The main points of the report are:

  • Proposes shortening the settlement cycle to mitigate systemic risk and potential for brokerages restricting trading
  • Calls for consideration of whether videogame-like features should be present in trading apps, as well as the Payment For Order Flow model
  • Mentions the lack of transparency in wholesalers and the fewer requirements they must abide by
  • Calls for better reporting around short selling so regulators can better track the dynamics

As you can tell, the report is hardly forceful.

Bizarrely, the ‘SEC GameStop report’ also seems to counter the main narrative of the whole affair – the narrative that was plain for anyone on the internet to see:

The underlying motivation of such buy volume cannot be determined. Whether driven by a desire to squeeze short sellers and thus to profit from the resultant rise in price, or by belief in the fundamentals of GameStop, it was positive sentiment, not the buying-to-cover, that sustained the weeks-long price appreciation of GameStop stock.

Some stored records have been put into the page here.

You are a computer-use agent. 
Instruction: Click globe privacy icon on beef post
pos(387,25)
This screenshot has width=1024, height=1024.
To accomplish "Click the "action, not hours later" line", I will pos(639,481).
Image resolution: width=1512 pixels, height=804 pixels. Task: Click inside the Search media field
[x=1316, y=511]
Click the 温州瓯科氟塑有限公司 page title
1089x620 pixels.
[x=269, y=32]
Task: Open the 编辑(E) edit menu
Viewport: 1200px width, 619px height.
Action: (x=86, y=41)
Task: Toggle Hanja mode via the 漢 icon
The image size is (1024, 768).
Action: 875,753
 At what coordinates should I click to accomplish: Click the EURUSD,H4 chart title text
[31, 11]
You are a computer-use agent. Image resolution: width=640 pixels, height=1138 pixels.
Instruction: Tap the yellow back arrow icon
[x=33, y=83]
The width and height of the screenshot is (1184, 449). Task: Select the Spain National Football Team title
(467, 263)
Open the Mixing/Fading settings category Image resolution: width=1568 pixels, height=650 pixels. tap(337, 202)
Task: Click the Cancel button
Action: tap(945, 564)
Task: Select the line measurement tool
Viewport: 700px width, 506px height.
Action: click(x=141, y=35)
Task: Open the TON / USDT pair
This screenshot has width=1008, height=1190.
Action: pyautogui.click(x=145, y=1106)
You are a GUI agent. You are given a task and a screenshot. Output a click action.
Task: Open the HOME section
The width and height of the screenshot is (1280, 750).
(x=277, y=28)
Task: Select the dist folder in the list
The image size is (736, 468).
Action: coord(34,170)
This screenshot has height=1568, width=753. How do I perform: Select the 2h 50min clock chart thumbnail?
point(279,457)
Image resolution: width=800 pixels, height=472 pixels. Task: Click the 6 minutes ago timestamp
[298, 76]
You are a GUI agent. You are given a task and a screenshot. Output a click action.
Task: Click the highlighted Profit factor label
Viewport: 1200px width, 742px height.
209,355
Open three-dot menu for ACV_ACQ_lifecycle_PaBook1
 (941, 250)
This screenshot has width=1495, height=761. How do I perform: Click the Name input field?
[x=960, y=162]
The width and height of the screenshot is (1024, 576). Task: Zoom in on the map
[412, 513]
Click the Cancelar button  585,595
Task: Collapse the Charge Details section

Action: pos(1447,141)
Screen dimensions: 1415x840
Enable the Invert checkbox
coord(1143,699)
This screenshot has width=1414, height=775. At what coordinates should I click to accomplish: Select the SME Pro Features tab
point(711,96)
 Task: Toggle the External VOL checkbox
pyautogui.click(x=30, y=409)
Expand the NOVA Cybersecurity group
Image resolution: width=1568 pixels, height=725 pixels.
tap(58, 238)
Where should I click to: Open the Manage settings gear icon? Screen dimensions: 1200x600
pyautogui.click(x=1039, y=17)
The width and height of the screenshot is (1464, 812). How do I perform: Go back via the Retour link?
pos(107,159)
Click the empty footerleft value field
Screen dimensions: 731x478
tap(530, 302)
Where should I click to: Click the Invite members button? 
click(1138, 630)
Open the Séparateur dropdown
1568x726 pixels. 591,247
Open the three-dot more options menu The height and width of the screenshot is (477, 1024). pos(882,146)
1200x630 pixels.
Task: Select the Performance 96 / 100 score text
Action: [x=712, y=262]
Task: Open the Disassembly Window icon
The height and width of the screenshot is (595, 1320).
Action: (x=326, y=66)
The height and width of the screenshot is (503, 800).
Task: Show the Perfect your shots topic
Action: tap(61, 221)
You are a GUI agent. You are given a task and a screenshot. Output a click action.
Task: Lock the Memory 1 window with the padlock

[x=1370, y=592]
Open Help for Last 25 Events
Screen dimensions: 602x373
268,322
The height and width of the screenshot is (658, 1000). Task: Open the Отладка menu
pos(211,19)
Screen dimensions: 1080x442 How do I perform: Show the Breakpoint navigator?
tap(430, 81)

That quote runs counter to what most people saw with their own eyes. An organised group of retail investors squeezed the living heck out of a hedge fund. While many investors would defend their actions by saying “I like the stock“, a large number of comments on r/wallstreetbets showed that this was more of a political statement to many rather than an investment.

Two Republican commissioners for the SEC, Hester Peirce and Elad Roisman, also felt that this report wasn’t the one we expected:

This report should have been an anodyne report on the events of earlier this year and, if evident from the data, an assessment of the causes of those events. Surprisingly, the report turned into an account of those events awkwardly intertwined with discussions of market practices and policies that mirror Commission-level conversations unrelated to the specifics of January’s events.

The SEC was mainly focused on the narrative of brokerages being incentivised to maximise the amount of trades, which could result in retail investors going harder than they’d otherwise like to.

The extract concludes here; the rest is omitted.